My Achilles Heel

My life has gotten immeasurably better, recently. I’d been struggling with an injury for the past year or so. I kept pulling my achilles off the bone (oops). It sounds more dramatic than it is. Regardless, it wasn’t fun and it’s kept me from pushing myself in dance.


I moved to a new city for dance, but I couldn’t really dance. I felt like an imposter. Actually, I felt even worse than that. I felt like a fraud, and a liar. People would ask me how it was going, and I would tell them it wasn’t going well. Even that felt like a lie. I felt so lost, i felt so without identity, so without purpose or drive or direction, saying it wasn’t going well didn’t feel honest enough.

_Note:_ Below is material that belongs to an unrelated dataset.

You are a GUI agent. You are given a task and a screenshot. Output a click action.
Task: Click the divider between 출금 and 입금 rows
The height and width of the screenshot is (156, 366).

I received good news, recently. My tibia & fibula weren’t moving how they should. We got it moving and over the last month I’ve been getting rapidly stronger. I’m feeling more alive and more aligned with my own choices. I’m also happy to say I don’t feel that behind, even with all of that “lost” time. When I first started dancing, I approached my training like a race. I was sprinting as fast and as far as I could. First, I  sprinted to LA to take with Yanis, then to NYC to take graham, finally to Paris to take Malou. I sprinted until I couldn’t anymore. I sprinted until my achilles snapped.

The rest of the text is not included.